## Task prompt
A verbatim reproduction of the lines below, from the line containing "Given: Click Entrar to log in" through the line containing "Adjust the tempo", both ends included, is the whole required output.

Dataset records: Begin

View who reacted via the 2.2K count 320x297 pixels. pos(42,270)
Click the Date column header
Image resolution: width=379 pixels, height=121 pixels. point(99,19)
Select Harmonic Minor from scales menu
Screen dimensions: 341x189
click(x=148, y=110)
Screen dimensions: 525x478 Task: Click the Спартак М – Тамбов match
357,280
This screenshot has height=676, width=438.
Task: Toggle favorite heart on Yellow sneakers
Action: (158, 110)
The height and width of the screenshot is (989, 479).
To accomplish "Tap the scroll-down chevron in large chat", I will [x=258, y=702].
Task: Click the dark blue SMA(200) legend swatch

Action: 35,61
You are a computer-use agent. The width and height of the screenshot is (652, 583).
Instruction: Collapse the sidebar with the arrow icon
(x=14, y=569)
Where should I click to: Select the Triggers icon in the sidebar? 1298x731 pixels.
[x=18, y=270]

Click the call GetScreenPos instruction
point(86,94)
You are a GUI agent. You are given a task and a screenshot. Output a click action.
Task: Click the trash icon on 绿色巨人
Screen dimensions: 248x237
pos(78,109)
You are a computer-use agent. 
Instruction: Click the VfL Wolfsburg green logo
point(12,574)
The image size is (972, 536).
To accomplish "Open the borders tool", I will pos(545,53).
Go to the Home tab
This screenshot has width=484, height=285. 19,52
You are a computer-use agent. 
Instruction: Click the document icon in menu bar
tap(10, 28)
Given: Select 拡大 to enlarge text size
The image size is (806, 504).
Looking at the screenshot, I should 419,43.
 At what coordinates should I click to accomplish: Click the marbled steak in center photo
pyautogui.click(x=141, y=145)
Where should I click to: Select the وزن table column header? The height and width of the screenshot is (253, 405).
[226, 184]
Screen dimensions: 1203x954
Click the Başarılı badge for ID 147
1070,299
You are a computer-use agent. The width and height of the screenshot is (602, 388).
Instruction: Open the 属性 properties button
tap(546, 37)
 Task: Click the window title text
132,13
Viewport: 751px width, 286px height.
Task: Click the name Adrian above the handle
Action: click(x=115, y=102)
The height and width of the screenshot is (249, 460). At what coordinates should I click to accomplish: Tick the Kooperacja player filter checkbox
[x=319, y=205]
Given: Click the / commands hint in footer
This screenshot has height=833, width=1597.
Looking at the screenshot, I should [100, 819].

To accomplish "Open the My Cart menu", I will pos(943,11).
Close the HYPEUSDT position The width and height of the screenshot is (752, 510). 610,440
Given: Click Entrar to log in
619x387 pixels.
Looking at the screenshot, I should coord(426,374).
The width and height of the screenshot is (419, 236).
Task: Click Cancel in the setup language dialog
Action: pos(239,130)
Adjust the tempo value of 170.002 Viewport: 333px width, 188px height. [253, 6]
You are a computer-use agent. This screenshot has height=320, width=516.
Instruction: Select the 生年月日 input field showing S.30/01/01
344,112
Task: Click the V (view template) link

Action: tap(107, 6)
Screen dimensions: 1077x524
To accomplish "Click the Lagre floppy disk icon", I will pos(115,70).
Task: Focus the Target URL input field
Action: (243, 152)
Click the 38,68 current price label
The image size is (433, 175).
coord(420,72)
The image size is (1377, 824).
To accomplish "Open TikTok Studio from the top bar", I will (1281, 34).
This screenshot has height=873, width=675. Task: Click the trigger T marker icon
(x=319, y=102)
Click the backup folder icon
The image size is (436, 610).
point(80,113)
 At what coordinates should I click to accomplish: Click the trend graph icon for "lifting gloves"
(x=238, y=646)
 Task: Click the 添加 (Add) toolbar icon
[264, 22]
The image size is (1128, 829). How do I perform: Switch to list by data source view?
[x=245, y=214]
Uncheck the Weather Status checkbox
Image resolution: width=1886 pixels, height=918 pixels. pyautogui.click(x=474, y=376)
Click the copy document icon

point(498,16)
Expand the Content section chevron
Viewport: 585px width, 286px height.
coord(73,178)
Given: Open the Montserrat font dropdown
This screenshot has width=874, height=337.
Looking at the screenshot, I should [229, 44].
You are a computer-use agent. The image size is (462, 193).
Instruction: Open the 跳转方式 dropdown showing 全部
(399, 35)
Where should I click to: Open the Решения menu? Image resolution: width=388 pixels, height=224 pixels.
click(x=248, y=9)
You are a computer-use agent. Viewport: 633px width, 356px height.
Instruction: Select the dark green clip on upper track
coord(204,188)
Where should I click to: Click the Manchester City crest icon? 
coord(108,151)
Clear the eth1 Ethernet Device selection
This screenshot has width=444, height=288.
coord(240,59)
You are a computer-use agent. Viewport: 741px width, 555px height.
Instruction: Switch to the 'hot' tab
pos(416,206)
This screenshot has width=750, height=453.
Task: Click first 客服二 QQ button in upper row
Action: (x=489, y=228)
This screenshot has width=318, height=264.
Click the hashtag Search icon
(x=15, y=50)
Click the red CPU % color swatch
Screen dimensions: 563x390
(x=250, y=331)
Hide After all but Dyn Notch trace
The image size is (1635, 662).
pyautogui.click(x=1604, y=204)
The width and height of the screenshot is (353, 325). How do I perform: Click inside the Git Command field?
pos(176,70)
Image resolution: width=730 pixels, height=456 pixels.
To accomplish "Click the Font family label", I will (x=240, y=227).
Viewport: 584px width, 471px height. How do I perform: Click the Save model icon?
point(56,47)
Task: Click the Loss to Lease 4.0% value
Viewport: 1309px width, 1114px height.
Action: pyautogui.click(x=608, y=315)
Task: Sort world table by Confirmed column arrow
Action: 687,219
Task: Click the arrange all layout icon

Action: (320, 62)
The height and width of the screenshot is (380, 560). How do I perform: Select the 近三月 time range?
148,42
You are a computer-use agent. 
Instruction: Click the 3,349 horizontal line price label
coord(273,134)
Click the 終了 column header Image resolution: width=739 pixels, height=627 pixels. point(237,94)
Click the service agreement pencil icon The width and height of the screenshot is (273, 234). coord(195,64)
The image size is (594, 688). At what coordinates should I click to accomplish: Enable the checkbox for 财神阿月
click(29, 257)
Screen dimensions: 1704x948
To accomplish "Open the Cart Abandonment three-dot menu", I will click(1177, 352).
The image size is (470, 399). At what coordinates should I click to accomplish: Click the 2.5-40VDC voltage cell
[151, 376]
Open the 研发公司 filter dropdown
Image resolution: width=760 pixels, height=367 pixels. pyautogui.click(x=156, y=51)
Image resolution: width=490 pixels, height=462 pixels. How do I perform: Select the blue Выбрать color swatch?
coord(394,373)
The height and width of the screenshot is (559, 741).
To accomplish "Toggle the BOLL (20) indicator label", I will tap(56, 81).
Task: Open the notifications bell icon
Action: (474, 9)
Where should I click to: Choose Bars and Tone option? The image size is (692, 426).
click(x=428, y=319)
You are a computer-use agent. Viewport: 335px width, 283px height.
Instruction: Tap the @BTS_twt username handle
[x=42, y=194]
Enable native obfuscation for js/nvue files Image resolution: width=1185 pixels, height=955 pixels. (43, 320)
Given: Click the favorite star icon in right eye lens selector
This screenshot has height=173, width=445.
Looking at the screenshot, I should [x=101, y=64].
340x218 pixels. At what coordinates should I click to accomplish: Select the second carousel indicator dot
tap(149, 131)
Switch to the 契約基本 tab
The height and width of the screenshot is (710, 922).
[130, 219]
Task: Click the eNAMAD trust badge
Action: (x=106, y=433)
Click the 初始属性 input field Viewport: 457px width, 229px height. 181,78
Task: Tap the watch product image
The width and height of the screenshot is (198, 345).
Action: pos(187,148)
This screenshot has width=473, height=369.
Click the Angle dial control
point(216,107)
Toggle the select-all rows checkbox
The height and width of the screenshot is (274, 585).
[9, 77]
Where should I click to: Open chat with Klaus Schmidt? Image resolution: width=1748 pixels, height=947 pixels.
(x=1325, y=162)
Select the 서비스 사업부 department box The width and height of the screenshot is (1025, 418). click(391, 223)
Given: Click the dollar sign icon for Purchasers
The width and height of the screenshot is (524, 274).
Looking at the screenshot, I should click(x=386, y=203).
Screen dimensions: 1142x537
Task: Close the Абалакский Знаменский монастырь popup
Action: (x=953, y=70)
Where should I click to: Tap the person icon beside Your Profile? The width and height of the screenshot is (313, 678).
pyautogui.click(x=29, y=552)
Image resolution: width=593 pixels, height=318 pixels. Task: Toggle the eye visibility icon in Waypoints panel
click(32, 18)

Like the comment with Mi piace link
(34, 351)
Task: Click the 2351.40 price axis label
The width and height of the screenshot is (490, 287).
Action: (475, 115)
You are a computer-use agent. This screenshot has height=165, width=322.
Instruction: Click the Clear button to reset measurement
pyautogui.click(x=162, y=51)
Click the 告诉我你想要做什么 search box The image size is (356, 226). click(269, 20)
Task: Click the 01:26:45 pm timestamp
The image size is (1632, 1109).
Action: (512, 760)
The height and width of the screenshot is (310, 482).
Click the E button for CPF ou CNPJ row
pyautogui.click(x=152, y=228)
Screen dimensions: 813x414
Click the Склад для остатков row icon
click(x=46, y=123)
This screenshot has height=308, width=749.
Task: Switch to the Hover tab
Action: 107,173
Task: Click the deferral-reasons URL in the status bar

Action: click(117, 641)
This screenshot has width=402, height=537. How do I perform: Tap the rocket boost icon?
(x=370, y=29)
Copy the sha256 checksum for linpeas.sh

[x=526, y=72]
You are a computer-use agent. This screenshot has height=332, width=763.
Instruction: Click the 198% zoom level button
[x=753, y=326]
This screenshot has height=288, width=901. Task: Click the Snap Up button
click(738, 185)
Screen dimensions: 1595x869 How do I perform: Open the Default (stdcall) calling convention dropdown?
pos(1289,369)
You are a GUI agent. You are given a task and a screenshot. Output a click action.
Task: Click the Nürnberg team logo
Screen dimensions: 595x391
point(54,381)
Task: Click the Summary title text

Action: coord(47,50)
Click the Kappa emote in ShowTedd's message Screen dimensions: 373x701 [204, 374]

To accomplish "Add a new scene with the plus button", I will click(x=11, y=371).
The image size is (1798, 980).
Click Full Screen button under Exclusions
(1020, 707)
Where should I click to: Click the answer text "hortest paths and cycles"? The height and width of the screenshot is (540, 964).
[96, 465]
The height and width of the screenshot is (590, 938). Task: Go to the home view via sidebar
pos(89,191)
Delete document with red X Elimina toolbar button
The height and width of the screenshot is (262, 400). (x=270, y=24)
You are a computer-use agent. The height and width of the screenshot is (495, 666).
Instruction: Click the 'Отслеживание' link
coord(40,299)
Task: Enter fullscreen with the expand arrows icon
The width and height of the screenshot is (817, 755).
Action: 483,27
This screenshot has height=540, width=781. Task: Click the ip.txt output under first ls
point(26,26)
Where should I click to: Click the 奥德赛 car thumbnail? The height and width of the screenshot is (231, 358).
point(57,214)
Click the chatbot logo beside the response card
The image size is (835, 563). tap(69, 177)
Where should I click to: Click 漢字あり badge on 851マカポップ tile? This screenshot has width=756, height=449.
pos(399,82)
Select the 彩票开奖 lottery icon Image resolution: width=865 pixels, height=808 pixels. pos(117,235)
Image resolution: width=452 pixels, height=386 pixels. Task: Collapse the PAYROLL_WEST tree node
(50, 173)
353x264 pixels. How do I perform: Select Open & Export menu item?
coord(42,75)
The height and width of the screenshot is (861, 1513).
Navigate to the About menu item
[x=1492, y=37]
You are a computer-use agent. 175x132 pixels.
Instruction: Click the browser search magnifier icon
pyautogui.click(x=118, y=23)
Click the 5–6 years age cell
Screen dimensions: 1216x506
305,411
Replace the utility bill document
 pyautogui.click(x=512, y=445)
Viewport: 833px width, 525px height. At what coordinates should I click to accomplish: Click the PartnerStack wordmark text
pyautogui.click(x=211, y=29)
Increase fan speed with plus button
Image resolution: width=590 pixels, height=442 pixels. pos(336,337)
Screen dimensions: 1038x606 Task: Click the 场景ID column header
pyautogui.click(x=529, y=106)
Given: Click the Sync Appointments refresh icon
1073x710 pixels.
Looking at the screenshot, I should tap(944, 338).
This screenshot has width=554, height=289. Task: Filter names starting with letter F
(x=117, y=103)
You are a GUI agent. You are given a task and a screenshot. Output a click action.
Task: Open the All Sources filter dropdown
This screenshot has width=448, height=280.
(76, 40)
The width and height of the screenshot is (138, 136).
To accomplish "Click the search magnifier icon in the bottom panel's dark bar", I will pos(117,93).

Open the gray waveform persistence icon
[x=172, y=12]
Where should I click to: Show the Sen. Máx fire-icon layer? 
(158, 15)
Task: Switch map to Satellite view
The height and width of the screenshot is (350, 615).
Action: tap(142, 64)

Dataset records: End

## Written response
Given: Click Entrar to log in
619x387 pixels.
Looking at the screenshot, I should coord(426,374).
The width and height of the screenshot is (419, 236).
Task: Click Cancel in the setup language dialog
Action: pos(239,130)
Adjust the tempo value of 170.002 Viewport: 333px width, 188px height. [253, 6]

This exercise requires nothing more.